If a file is modified before the archive request closes, the original entry in the archive request for that file will be removed, and the process of archiving will begin again with the countdown to the archive age.

 

Scans

 

During normal operations, the sam-arfind daemon performs partial directory scans. In a partial directory scan directories containing modified files – and only those directories - are scanned for files requiring archiving. If the daemon is stopped and restarted, it has no information about the file system and no idea where modified files might be located. In that case it must perform a full directory scan.  In a full directory scan, every directory in the file system is scanned from the mount point down. It identifies the inode number of each file or directory in the file system from the contents of directory data blocks, locates the inode in the .inodes file, and determines if the file requires archiving.
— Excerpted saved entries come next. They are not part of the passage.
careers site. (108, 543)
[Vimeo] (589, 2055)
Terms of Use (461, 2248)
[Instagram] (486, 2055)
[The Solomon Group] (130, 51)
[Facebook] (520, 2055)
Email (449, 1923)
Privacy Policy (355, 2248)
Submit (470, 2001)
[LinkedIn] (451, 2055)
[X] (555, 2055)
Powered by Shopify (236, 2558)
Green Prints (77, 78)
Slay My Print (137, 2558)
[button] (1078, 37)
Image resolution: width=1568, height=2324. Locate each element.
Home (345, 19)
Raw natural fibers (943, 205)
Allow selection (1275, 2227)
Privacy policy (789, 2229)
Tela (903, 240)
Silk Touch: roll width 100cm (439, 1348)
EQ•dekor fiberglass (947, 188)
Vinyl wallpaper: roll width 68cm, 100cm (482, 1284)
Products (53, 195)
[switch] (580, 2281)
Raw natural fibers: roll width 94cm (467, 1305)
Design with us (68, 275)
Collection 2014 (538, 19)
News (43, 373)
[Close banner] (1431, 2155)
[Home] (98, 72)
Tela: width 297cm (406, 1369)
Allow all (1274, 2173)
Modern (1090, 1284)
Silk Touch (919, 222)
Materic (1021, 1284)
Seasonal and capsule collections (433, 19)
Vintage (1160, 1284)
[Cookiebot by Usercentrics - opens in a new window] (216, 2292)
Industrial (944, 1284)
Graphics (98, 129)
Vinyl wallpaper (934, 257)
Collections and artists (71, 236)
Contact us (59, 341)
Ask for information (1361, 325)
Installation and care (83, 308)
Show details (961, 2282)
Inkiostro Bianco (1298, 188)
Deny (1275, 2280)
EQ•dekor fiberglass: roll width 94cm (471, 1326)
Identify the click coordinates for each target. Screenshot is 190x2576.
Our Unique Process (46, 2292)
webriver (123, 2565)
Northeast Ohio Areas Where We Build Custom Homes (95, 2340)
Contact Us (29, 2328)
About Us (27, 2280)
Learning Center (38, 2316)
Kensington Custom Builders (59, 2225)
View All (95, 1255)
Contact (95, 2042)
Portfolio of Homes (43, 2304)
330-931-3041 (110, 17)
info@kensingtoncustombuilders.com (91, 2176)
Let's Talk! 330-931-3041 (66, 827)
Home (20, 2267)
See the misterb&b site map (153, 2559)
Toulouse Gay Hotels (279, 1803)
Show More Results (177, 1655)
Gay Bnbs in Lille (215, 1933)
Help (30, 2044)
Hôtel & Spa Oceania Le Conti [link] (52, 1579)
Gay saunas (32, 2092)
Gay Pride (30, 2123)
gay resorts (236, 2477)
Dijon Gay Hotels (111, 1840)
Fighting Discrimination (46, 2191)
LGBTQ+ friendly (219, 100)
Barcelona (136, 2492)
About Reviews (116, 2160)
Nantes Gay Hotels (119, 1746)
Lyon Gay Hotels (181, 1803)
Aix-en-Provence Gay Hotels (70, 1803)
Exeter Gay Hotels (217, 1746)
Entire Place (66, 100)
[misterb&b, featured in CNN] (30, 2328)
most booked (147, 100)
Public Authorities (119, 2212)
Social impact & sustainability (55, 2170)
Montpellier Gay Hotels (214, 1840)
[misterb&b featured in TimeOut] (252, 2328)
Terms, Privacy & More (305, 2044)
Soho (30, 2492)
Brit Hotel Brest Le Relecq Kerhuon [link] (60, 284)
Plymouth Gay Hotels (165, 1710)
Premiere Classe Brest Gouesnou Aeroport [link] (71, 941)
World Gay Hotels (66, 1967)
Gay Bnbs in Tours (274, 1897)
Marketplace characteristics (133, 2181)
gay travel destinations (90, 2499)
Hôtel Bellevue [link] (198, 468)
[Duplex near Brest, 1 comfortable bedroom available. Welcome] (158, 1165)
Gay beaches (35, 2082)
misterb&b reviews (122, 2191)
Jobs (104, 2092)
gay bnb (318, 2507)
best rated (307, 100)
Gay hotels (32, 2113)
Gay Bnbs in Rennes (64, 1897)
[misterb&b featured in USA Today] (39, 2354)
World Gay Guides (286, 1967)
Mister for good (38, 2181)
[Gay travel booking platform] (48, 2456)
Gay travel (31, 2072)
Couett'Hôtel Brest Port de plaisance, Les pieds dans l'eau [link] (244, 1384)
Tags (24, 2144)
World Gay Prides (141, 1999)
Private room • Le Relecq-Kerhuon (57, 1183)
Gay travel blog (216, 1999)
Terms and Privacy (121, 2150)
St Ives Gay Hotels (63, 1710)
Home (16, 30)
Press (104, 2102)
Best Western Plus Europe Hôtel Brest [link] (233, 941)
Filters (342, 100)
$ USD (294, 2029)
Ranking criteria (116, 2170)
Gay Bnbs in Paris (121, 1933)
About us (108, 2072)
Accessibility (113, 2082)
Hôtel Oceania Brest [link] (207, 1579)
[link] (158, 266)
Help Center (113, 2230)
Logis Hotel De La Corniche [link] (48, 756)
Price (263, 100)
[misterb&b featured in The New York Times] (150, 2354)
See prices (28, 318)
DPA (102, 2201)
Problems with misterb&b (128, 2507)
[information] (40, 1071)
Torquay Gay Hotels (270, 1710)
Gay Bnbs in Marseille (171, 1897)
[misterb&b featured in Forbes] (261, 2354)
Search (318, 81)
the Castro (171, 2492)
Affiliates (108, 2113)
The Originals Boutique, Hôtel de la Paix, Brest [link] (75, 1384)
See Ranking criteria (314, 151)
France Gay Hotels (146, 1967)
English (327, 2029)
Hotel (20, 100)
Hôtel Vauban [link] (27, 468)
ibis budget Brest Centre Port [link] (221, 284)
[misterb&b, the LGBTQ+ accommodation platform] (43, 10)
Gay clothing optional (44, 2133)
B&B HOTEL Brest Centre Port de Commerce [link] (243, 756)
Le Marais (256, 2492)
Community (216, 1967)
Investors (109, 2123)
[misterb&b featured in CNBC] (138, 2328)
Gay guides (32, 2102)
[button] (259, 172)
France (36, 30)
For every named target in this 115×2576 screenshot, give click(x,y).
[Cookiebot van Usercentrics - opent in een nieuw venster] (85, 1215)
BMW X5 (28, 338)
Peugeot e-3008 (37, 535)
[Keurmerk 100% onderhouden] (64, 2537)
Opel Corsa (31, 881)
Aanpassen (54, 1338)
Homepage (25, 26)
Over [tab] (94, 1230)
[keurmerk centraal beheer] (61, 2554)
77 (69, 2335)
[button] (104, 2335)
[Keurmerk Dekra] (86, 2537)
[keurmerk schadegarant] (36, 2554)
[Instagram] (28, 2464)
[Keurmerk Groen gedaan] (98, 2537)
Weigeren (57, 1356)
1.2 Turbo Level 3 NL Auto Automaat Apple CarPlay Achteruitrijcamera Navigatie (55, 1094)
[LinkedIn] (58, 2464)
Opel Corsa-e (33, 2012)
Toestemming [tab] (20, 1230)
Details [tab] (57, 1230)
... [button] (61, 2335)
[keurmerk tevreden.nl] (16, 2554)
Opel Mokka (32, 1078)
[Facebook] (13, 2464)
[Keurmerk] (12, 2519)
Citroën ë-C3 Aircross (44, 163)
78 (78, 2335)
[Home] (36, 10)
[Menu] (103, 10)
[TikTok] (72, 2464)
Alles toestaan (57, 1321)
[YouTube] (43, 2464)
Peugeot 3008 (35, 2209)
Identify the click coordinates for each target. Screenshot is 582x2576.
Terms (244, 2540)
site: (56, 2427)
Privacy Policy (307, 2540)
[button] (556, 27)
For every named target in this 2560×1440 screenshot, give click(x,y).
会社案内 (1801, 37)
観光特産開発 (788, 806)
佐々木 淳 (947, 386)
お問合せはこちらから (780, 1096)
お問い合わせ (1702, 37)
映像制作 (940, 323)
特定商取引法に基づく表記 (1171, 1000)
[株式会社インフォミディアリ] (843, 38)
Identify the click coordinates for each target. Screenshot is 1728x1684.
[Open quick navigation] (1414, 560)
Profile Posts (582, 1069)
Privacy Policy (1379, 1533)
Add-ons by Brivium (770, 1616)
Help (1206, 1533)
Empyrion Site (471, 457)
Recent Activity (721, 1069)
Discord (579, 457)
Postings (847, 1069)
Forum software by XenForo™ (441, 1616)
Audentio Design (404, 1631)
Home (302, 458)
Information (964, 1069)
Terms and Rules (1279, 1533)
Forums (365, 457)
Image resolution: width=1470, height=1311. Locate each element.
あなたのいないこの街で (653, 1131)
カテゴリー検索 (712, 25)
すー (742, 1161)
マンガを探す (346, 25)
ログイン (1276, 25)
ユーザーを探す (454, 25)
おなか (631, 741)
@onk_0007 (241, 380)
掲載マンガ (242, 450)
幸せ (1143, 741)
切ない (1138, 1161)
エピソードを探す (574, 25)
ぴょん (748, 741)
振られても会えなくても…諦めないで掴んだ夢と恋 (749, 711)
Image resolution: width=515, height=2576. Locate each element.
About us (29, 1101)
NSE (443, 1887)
Any time a file system is mounted, or the archiving daemons receive a HUP signal, an archiver run with a full directory scan is performed. Directory scans of extremely large file systems may take a very long time to complete. It is therefore important to avoid restarts of the archiving daemons and file system unmounts for large file systems, as all these actions will trigger a full directory scan. For this reason you should not “HUP” the SAM daemons, and you should avoid unmounting SAM-QFS file systems unless it is absolutely necessary.

 

Unarchiving

 

Online disk archives are used to provide immediate backup of files, prior to archiving to removable media, and to provide quick staging of files. Once you have one or more copies of a file on removable media, you can dispose of its online disk archive copy by unarchiving it. When an archive copy of a file is unarchived, that archive copy is marked unarchived in its inode and the file system releases its control of that archive copy. The file system then no longer recognizes the existence of that archive copy. The space used by the archive copy in the online disk archive can then be reclaimed through the process of disk recycling, discussed later. 

 

Unarchiving is set on individual archive set copies. In the archiver.cmd file, each archive set copy declaration will normally be followed by an archive age. A second time value, the unarchive age, may then follow the archive age, and will indicate the length of time the archive copy should be maintained after the original file (not the tar file containing the archive copy) is last accessed (Scripts employing the “unarchive” command may not be substituted for configured unarchiving, as the command does not work the same way).  Once the original file has not been accessed for the duration of the unarchive age, the inode is modified and the archive set copy value replaced with a notation of the unarchiving action, so that the archive copy will not be remade. The archdone flag is removed. If the file is modified thereafter, the unarchived copy will be remade and the process of counting the length of time to unarchiving will begin again.  Unarchiving does not reclaim disk space – only recycling does that. Unarchiving must therefore be combined with regular recycling of the online disk. An unarchived archive copy will not be remade if the “archive” command is issued or for any other reason than that the file is modified.

 

Drive Performance - Performance Issue Summary

 

If there are too many files or too many archive sets for the number of drives, backlogs in archiving can slow down archiving significantly.  If you have backlogs (use showqueue

-v to view them) you must increase the number of drives, decrease the number of archive copies you make to removable media, or improve the efficiency of your archiving. Otherwise, you are not adequately backing up your files, and your entire system will slow down. You can improve the efficiency of your archiving by:

1) Increasing archive ages of archive copies sent to removable media

2) Increasing archive intervals (or using -startcount or -startsize to increase the size of archive requests)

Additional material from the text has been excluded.